__Assignment__.
Among the lines below, which ones contain the word "agent"? Copy every such line.

__Provided data__.
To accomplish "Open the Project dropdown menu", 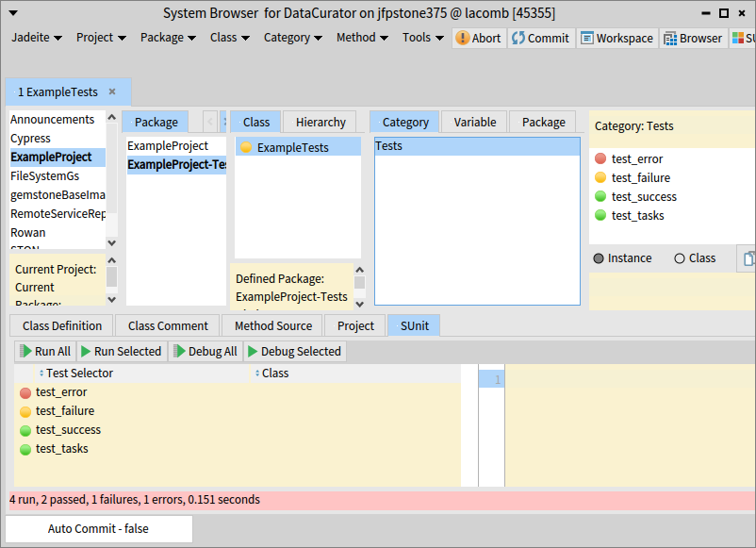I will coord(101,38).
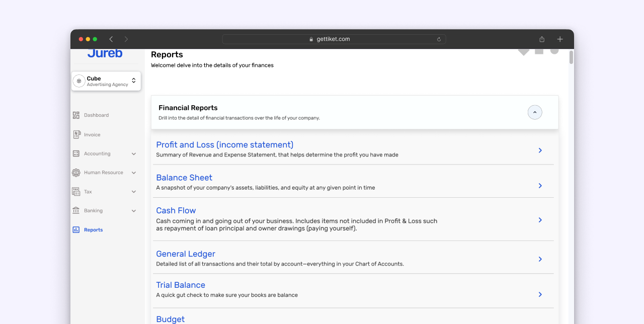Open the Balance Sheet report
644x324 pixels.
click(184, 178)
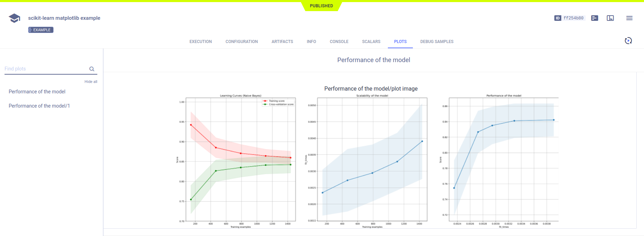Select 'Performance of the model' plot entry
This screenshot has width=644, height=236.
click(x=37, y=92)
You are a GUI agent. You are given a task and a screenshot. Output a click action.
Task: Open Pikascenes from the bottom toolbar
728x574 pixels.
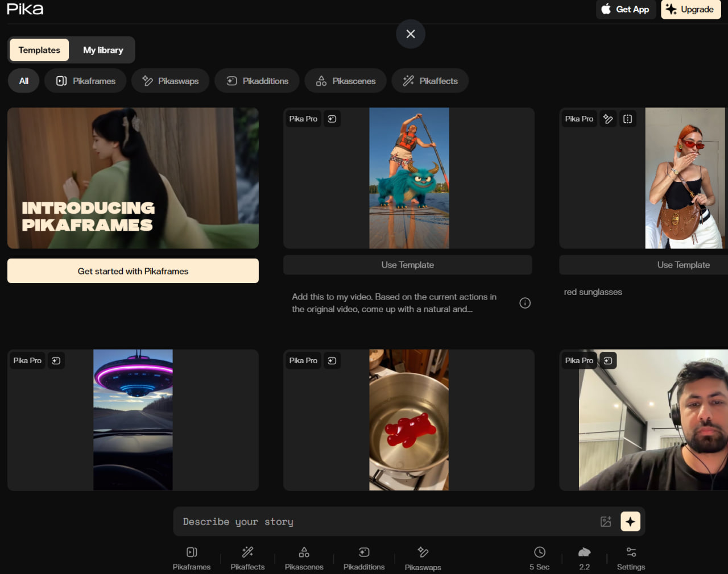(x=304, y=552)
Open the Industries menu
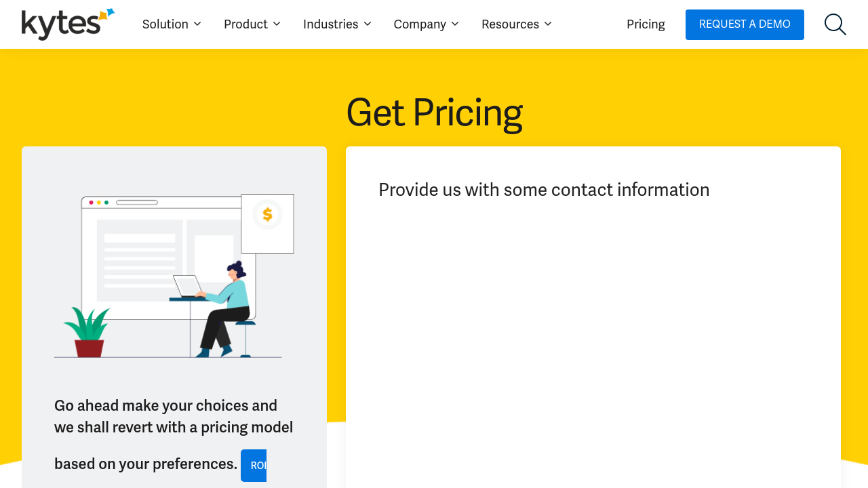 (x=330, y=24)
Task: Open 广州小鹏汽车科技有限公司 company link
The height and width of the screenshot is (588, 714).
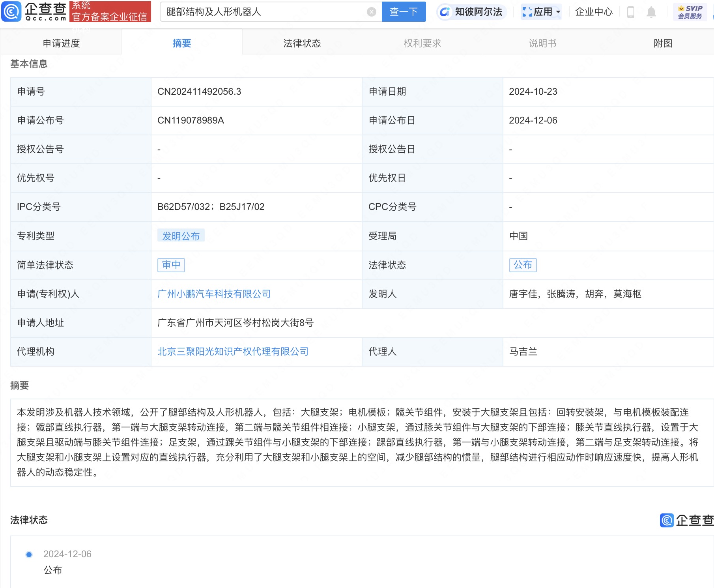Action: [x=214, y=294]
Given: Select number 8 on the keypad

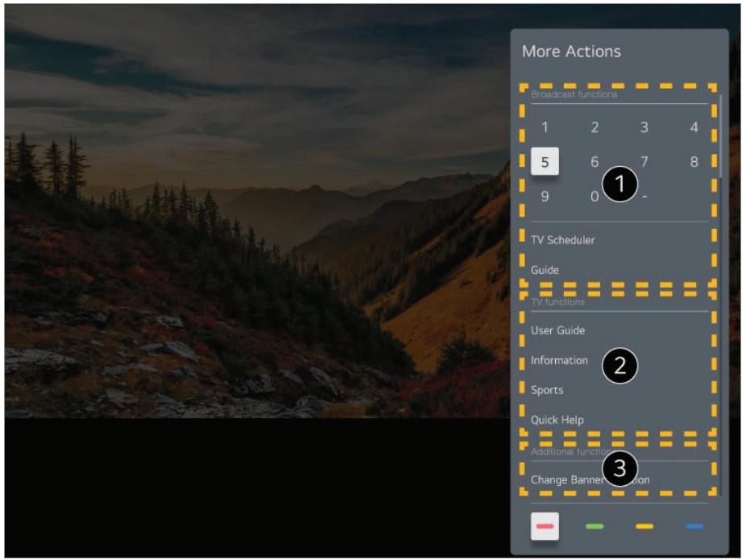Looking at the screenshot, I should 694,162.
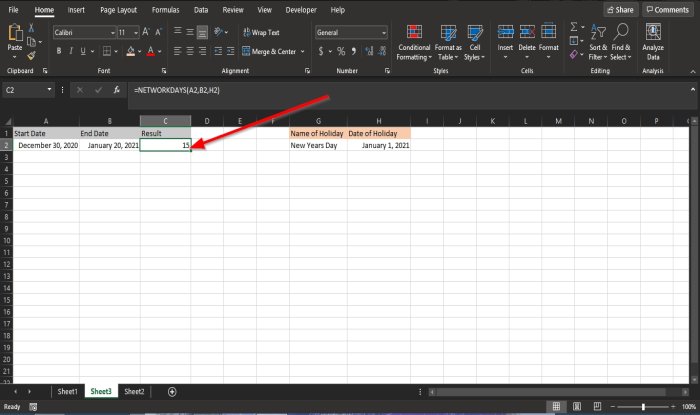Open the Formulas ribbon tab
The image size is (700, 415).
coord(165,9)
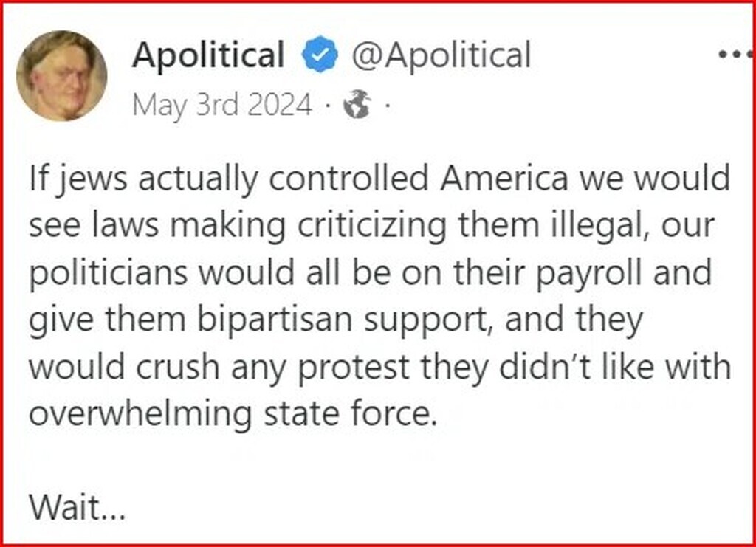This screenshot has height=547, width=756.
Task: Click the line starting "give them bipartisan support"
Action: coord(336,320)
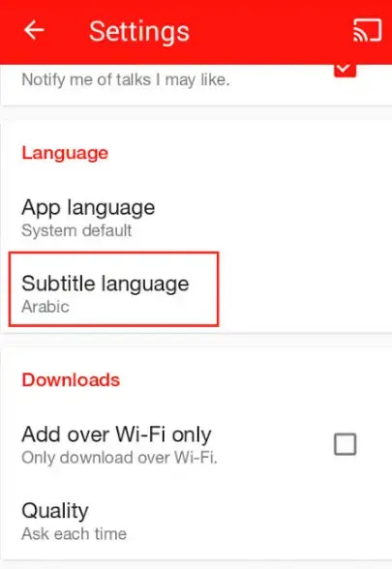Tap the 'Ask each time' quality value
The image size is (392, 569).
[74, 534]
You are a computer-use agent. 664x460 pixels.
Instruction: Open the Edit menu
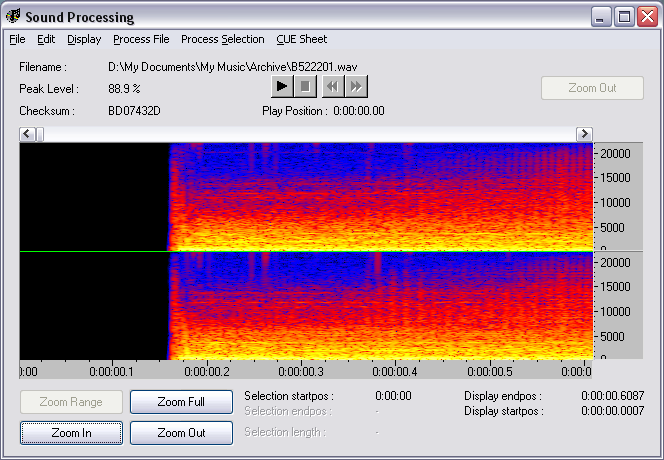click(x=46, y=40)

...

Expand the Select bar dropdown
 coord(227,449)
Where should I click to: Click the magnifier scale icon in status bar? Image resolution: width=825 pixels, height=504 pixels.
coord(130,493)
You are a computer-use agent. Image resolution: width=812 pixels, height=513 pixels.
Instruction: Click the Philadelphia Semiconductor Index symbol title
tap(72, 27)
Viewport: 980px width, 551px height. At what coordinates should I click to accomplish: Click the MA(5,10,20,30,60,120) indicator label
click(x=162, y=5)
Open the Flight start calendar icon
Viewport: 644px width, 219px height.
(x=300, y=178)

__Answer for this exercise__.
You are a GUI agent. You are given a task and a screenshot. Output a click action.
You are a computer-use agent. 664x460 pixels.
You are a computer-use agent. Image resolution: width=812 pixels, height=513 pixels.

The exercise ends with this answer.